Sure, comments are going to come in that we’re electing politicians, not pastors, and as fundamentally flawed as that argument is, what it really exposes are the hearts behind the religious right: Hearts that are full of fear for the future. Hearts that are more concerned with debating issues than loving others. Hearts that are not filled with compassion. Hearts that are hardened enough to ignore even the greatest of moral failures.

If what I’ve said offends you, then take a step back and look at what you’re defending. You have the daily choice to affect people’s hearts and minds through your actions, yet you love your nation more than you love your brother.
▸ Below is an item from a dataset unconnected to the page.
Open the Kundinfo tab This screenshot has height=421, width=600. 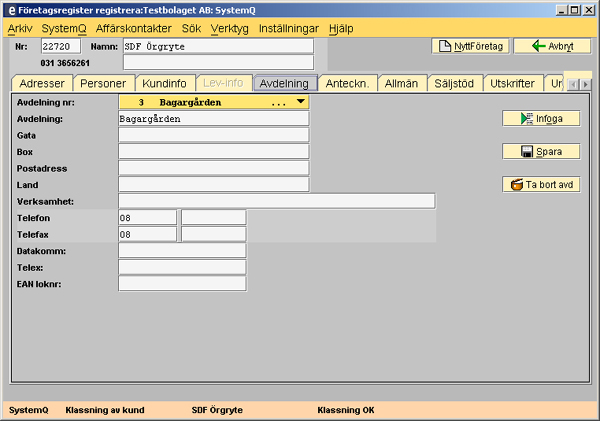click(163, 84)
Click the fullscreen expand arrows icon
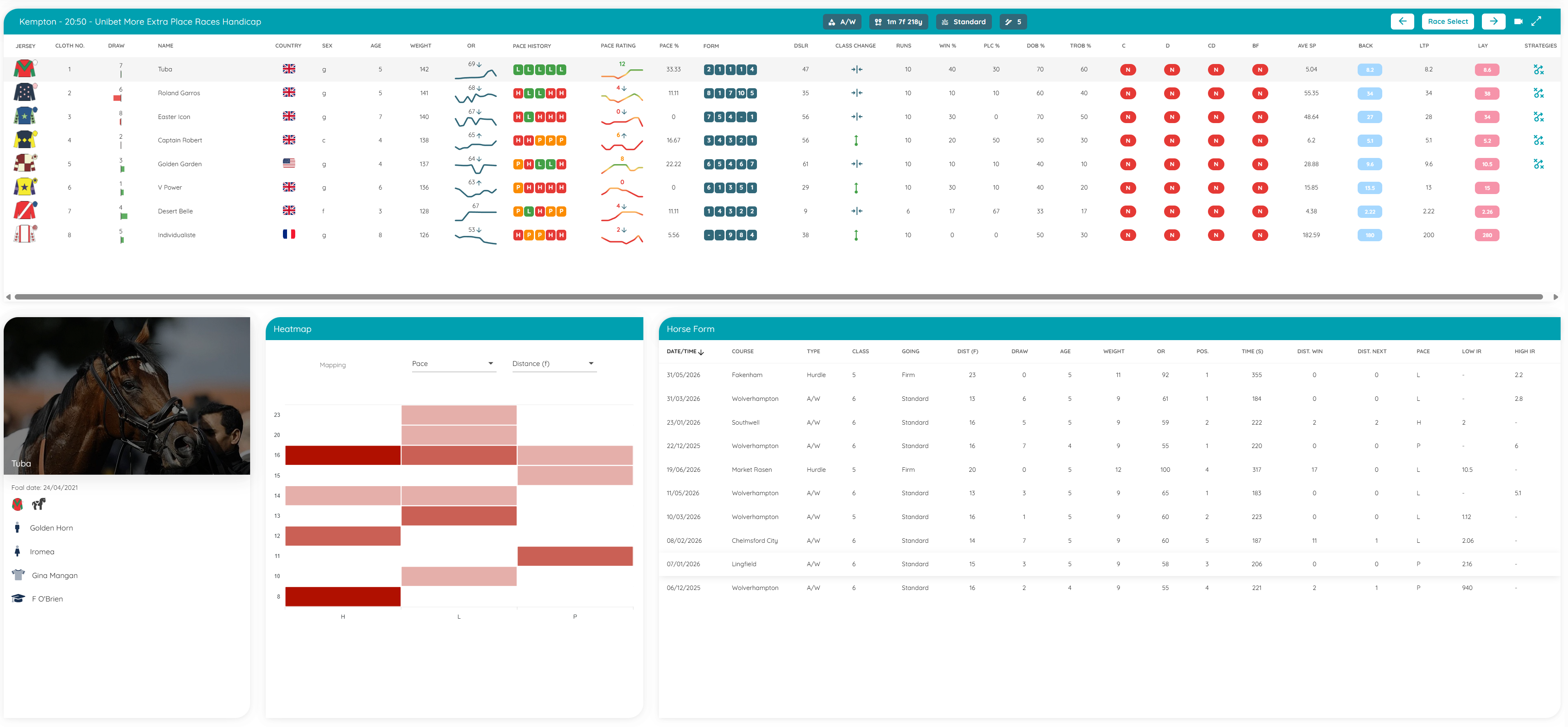The width and height of the screenshot is (1568, 727). [1536, 21]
Could it be possible that our political views are totally correct, but the way that we live them out, defeats their very purpose?

What This Doesn’t Mean

Take a moment to imagine something with me- you’ve just been in a car accident and you’re standing before the throne of Jesus. He asks you, “why should I let you into heaven?” At that moment, eternity stretches before you and your entire life experience leads you to the words you’ll say… Think about it carefully.

If you answered, “Well I’m a good person, I worked hard all my life defending your laws in the American political system.” You’ve got it wrong. In fact, if you answer anything other than, “Your blood alone is the pardon for my sinful life, Lord Jesus.” as you fall on your face, you have a sealed your destiny.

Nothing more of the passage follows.